** DATA FOR THIS EXERCISE follows **

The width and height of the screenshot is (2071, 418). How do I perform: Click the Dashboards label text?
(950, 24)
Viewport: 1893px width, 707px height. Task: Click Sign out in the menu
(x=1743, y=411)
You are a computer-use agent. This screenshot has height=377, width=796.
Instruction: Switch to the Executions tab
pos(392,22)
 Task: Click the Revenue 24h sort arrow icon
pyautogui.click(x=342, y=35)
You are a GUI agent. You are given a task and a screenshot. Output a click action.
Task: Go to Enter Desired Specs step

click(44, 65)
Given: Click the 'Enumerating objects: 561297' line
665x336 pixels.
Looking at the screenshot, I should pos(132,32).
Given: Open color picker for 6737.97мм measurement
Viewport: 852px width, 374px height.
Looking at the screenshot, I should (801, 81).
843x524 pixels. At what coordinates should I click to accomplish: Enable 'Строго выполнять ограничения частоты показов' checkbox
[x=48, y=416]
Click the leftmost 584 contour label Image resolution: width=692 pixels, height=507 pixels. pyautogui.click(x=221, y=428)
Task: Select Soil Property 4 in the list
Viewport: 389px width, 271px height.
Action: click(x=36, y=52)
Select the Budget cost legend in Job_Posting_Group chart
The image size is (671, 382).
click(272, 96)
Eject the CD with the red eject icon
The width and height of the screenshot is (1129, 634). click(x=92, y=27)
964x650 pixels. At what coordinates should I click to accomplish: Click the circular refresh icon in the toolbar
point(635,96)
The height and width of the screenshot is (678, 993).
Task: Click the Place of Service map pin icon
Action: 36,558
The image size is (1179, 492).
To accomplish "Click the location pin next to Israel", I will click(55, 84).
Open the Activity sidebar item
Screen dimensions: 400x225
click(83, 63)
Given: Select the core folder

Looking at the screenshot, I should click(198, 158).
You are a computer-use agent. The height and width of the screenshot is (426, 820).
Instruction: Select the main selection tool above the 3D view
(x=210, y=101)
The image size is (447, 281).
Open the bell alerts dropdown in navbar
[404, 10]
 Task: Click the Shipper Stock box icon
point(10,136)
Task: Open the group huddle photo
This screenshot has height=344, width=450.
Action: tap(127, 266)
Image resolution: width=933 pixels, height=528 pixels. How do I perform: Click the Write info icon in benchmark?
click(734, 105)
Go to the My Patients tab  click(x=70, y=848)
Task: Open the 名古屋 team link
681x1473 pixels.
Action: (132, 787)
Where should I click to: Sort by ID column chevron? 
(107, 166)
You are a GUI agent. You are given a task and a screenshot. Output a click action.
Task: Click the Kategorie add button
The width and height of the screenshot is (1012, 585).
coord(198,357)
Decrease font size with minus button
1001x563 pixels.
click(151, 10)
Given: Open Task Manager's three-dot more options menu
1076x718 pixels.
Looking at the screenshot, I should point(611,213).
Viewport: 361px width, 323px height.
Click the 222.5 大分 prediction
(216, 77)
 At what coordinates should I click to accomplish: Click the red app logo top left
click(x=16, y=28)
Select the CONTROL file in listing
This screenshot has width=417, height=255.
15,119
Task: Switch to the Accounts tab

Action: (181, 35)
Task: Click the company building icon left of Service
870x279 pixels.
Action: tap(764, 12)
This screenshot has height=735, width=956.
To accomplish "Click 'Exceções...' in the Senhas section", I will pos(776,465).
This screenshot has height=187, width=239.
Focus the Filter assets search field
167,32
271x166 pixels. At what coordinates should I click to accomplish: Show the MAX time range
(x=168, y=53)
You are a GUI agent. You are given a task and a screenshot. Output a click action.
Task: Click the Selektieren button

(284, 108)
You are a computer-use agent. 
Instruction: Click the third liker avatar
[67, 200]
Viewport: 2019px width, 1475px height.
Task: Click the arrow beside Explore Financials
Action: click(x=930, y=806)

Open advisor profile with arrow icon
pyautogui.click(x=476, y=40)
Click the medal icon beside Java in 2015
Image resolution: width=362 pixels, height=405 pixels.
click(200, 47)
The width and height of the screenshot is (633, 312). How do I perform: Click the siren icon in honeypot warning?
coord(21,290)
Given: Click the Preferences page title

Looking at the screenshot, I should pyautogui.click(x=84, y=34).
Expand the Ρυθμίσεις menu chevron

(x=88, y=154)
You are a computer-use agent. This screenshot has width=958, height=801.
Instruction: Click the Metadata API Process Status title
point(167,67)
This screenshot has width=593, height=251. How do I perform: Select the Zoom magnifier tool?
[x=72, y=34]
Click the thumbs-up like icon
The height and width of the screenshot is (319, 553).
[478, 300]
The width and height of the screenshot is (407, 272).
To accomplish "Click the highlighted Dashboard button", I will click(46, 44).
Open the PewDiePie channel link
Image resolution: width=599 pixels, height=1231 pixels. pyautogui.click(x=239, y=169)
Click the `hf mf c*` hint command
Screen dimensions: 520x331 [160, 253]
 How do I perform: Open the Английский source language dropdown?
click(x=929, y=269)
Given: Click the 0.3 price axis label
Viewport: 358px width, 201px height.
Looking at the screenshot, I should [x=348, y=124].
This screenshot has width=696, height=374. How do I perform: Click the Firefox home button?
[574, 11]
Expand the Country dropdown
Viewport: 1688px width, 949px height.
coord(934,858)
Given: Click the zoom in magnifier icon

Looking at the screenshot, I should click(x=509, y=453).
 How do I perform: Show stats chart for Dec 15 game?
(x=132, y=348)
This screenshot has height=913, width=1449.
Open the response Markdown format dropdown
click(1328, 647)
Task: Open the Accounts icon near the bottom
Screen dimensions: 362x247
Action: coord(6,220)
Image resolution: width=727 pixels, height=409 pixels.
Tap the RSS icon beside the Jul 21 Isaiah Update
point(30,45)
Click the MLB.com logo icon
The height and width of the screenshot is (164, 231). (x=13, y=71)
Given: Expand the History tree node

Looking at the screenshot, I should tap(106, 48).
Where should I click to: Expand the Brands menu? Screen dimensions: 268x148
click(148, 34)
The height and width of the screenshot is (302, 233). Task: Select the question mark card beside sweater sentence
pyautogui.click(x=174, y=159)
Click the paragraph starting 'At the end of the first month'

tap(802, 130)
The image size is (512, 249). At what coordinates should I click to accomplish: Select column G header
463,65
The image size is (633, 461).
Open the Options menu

** End of DATA FOR THIS EXERCISE **

Please copy the lines in the records above between the one holding "Instruction: Click the third liker avatar" and the one holding "Expand the Country dropdown", inclusive, exactly and with no other line.

WORKED SOLUTION:
Instruction: Click the third liker avatar
[67, 200]
Viewport: 2019px width, 1475px height.
Task: Click the arrow beside Explore Financials
Action: click(x=930, y=806)

Open advisor profile with arrow icon
pyautogui.click(x=476, y=40)
Click the medal icon beside Java in 2015
Image resolution: width=362 pixels, height=405 pixels.
click(200, 47)
The width and height of the screenshot is (633, 312). How do I perform: Click the siren icon in honeypot warning?
coord(21,290)
Given: Click the Preferences page title

Looking at the screenshot, I should pyautogui.click(x=84, y=34).
Expand the Ρυθμίσεις menu chevron

(x=88, y=154)
You are a computer-use agent. This screenshot has width=958, height=801.
Instruction: Click the Metadata API Process Status title
point(167,67)
This screenshot has width=593, height=251. How do I perform: Select the Zoom magnifier tool?
[x=72, y=34]
Click the thumbs-up like icon
The height and width of the screenshot is (319, 553).
[478, 300]
The width and height of the screenshot is (407, 272).
To accomplish "Click the highlighted Dashboard button", I will click(46, 44).
Open the PewDiePie channel link
Image resolution: width=599 pixels, height=1231 pixels. pyautogui.click(x=239, y=169)
Click the `hf mf c*` hint command
Screen dimensions: 520x331 [160, 253]
 How do I perform: Open the Английский source language dropdown?
click(x=929, y=269)
Given: Click the 0.3 price axis label
Viewport: 358px width, 201px height.
Looking at the screenshot, I should [x=348, y=124].
This screenshot has width=696, height=374. How do I perform: Click the Firefox home button?
[574, 11]
Expand the Country dropdown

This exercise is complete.